Callejero luminoso a sus pies, las farolas y neones dibujan un mapa espectacular. Gran Vía a la izquierda, Princesa a su derecha. Al frente una gran masa oscura, desgarrada por los destellos del Parque de Atracciones de la Casa de Campo. Vuelven ahora los recuerdos del piso 18, momentos de su niñez y la excitación con la que vivía las visitas al Parque de Atracciones. Como fueron cambiando sus preferencias con la edad. Del Carrusel de caballos blancos y dorados cuando era muy niño, al endiablado Enterprise, cuando la adolescencia le enseño a valorar lo bueno de ocupar la parte delantera de la cabina cuando iba con alguna chica de la pandilla, la velocidad de la atracción se ocupaba de que pudiera sentir nítidamente en la espalda los puñales de la chavala que ocupaba la plaza trasera.

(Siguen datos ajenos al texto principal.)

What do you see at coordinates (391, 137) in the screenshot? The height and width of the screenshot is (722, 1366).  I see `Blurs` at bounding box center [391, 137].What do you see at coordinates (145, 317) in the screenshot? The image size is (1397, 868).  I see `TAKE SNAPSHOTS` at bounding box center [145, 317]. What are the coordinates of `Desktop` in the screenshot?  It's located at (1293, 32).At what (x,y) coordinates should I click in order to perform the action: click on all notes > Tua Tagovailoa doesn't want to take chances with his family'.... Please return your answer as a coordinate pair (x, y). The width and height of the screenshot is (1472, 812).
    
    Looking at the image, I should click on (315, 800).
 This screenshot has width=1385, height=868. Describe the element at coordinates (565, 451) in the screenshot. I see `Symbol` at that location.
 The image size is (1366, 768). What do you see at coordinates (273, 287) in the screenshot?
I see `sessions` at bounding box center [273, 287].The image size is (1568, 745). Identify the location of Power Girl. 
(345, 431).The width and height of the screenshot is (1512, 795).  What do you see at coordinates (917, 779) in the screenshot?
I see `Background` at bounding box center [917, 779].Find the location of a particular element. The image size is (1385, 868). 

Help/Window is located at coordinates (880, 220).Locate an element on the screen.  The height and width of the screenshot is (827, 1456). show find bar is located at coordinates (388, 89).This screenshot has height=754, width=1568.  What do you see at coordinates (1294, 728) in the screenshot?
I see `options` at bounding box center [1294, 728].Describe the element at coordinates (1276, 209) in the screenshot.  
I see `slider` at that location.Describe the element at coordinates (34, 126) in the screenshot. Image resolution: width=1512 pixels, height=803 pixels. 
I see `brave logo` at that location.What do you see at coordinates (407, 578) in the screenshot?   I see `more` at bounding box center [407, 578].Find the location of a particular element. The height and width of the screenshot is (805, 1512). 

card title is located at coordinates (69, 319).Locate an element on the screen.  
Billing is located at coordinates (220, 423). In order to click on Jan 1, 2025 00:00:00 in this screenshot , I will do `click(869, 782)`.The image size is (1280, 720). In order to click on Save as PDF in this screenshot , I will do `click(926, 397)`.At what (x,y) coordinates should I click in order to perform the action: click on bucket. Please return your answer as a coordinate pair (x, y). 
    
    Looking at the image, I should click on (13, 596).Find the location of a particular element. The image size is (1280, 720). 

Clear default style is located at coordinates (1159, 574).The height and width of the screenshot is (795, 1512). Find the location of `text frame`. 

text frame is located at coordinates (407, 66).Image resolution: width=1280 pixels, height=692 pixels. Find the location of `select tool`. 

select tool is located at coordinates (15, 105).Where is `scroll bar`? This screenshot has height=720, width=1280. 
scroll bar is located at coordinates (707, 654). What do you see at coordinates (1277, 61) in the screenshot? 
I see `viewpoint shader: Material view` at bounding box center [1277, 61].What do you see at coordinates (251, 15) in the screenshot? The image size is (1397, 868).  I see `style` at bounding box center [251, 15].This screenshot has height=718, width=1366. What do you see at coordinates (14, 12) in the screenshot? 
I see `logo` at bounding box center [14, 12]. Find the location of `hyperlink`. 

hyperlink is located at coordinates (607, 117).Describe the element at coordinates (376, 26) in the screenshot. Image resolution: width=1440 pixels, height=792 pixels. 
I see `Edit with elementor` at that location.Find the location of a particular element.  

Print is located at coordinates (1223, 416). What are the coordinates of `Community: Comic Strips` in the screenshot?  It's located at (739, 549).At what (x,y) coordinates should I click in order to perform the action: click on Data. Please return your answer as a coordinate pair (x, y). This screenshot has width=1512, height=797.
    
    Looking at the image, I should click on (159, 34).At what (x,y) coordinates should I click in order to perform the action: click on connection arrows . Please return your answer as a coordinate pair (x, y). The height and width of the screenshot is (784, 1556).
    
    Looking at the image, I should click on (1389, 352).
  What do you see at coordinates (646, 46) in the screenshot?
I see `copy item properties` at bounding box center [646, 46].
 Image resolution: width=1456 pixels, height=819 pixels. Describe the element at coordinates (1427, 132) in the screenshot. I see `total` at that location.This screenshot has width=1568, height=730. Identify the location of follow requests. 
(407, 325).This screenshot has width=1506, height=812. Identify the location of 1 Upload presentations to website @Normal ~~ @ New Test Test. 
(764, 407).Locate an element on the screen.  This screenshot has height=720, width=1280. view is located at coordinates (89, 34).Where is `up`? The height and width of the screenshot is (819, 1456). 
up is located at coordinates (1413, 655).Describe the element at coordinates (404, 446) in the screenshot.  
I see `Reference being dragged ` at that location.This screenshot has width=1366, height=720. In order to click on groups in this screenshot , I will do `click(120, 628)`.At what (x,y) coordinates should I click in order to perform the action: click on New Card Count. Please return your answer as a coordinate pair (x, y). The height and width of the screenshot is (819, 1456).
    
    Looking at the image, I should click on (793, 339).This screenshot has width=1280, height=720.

La sirena de una ambulancia que gira a toda velocidad hacia San Vicente revienta la pompa de jabón en la que estaba sumergido tal y como si le hubieran dado una patada en los cojones. Eran muchos los años que habían pasado desde la última vez que sintió emociones parecidas. Ahora solo siente rabia. Rabia por el tiempo gastado, como gastado su espíritu zurcido a parches de tela vaquera. Más rabia siente aún. Los jóvenes de hoy compran sus tejanos con remiendos y desgarrones incluidos. Ignorantes engreídos. ¿Acaso pueden elegir cicatrices de diseño en su alma?


Ahora son sus propias cicatrices las que escuecen en su alma. Intenta poner en orden cual de todas fue la herida más profunda. Cierra los ojos con fuerza intentando que no se le escape la imagen de su retina. Hoy solo le queda su edificio. Con el que tantas noches ha compartido. Quizás no sea la herida más profunda, pero si la última que podía soportar. Inspira profundamente hasta casi reventarle el pecho. Se le acelera el pulso. El corazón desbocado en la sien. Y por fin, Manuel fue pájaro.